[Task material — start]

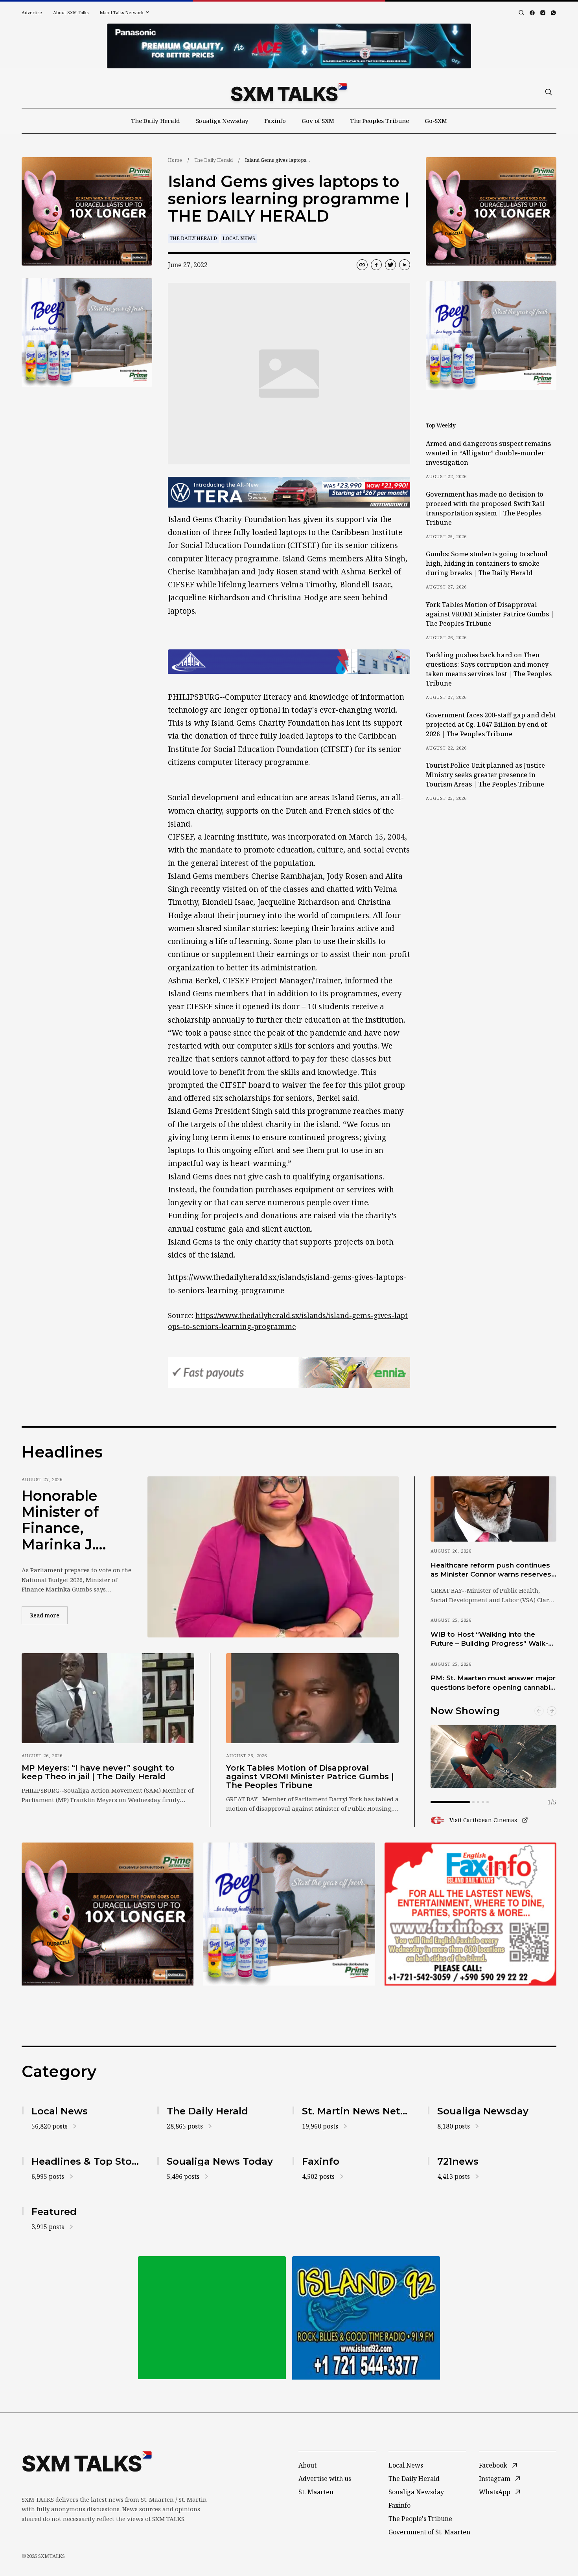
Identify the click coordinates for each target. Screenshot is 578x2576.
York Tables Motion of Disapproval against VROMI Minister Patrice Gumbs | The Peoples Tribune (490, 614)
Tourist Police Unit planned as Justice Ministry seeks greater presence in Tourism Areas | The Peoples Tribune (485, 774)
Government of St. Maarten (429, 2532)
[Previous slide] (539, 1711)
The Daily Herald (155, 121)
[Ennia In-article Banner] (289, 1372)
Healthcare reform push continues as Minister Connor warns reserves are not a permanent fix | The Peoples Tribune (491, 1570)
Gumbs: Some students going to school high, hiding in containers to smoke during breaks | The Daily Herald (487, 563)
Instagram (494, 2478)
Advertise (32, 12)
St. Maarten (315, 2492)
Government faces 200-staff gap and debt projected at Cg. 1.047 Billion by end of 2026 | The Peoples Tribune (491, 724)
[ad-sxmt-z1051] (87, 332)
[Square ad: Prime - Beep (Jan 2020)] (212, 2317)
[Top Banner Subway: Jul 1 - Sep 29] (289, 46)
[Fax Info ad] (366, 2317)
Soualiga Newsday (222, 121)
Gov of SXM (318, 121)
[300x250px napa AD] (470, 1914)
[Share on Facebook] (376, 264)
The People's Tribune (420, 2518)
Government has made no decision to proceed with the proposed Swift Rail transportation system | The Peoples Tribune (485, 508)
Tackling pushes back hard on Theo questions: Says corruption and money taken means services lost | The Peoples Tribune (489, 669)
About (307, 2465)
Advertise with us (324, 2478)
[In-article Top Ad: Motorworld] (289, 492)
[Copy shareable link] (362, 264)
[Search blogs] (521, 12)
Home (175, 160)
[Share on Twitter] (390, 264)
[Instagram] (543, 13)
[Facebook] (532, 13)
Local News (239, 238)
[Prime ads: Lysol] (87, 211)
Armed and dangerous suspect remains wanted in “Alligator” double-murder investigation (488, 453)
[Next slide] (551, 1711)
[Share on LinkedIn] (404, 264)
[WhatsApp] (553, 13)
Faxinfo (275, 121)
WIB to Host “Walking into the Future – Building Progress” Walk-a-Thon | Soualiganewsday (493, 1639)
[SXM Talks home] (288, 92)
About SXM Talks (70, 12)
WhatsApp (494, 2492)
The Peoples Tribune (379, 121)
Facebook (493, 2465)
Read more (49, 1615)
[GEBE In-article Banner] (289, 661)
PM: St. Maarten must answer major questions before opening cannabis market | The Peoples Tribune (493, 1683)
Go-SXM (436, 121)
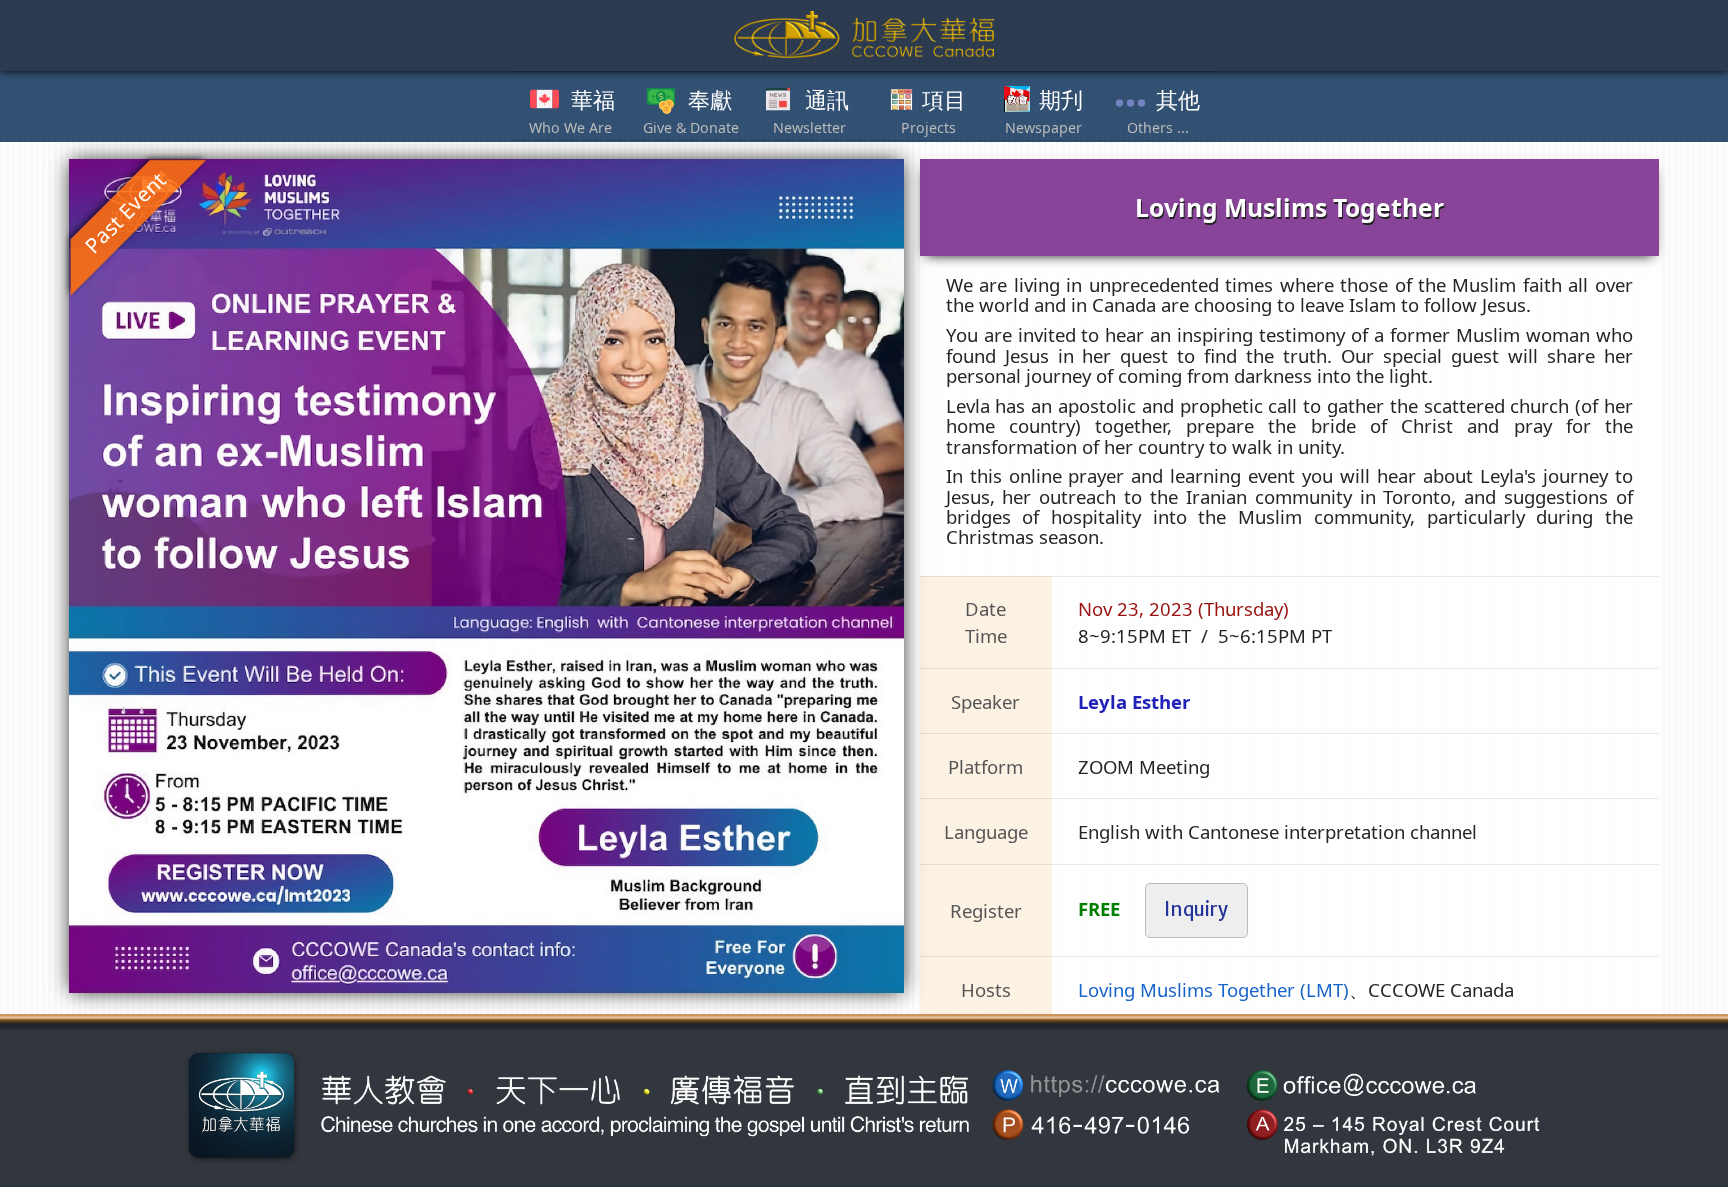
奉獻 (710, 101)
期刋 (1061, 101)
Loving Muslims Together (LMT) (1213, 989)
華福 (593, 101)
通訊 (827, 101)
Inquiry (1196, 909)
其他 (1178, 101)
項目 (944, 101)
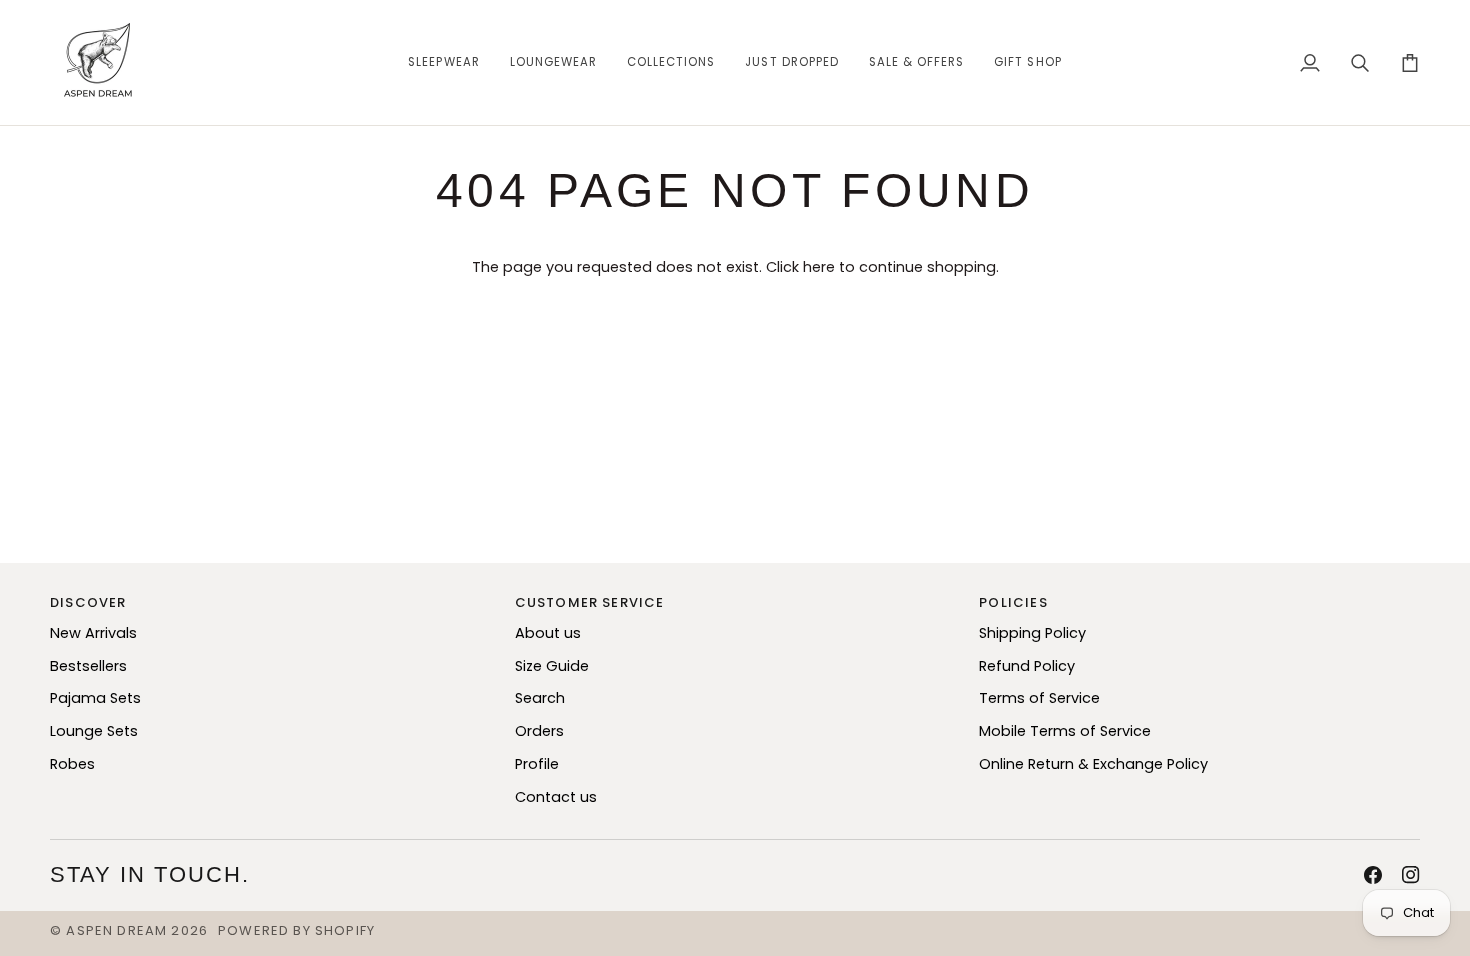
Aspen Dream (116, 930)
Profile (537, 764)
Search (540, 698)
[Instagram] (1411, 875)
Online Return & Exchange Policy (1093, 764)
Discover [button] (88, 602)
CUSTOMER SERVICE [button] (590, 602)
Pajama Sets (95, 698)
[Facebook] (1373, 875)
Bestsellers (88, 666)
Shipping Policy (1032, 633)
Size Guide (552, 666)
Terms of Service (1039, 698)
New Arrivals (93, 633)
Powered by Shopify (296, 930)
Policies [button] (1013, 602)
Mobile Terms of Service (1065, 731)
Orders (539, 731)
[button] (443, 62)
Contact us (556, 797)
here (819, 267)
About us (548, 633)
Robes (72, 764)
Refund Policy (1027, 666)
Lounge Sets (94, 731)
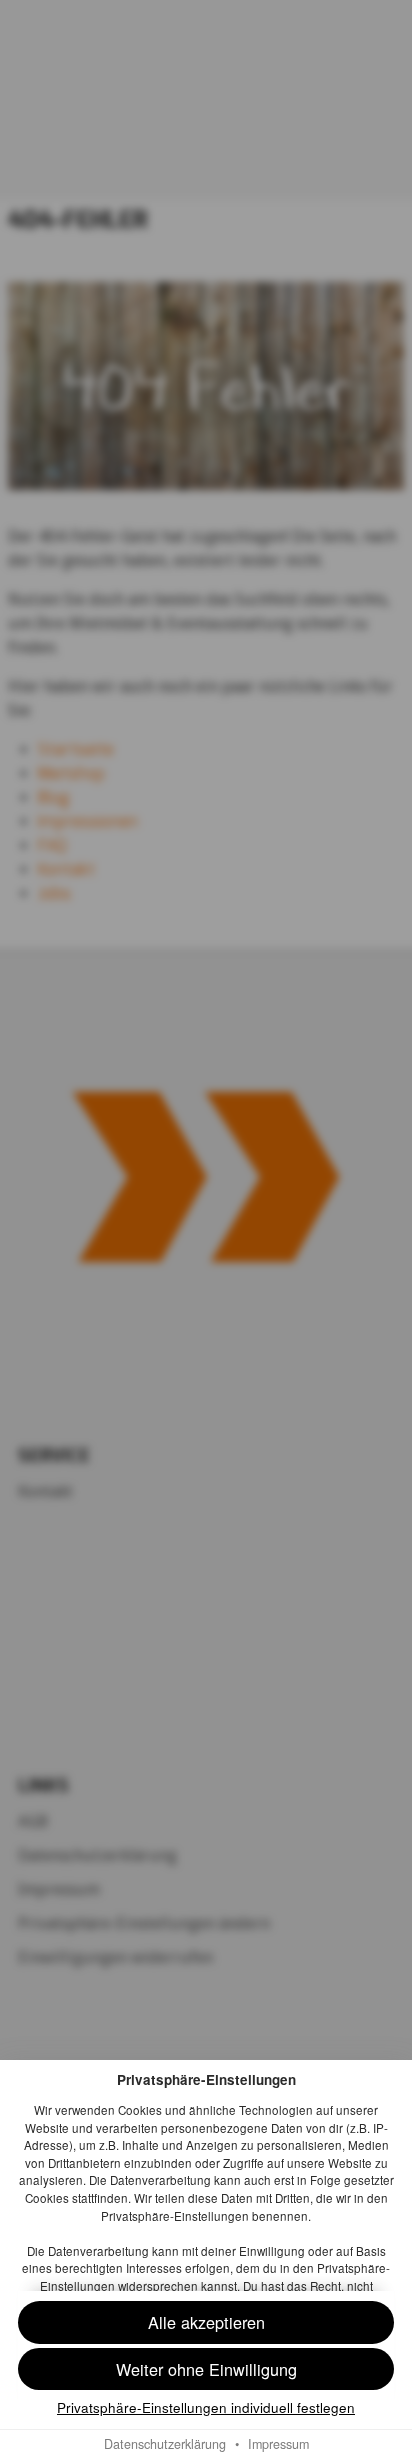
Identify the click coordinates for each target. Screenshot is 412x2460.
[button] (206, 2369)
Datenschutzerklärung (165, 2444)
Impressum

[Task material — finish]

Task instructions → For the listing above, print only the lines starting at the line containing "St. Maarten (315, 2492)" and ending at the line containing "The People's Tribune (420, 2518)", exactly, both included.

Solution →
St. Maarten (315, 2492)
Government faces 200-staff gap and debt projected at Cg. 1.047 Billion by end of 2026 | The Peoples Tribune (491, 724)
[ad-sxmt-z1051] (87, 332)
[Square ad: Prime - Beep (Jan 2020)] (212, 2317)
[Top Banner Subway: Jul 1 - Sep 29] (289, 46)
[Fax Info ad] (366, 2317)
Soualiga Newsday (222, 121)
Gov of SXM (318, 121)
[300x250px napa AD] (470, 1914)
[Share on Facebook] (376, 264)
The People's Tribune (420, 2518)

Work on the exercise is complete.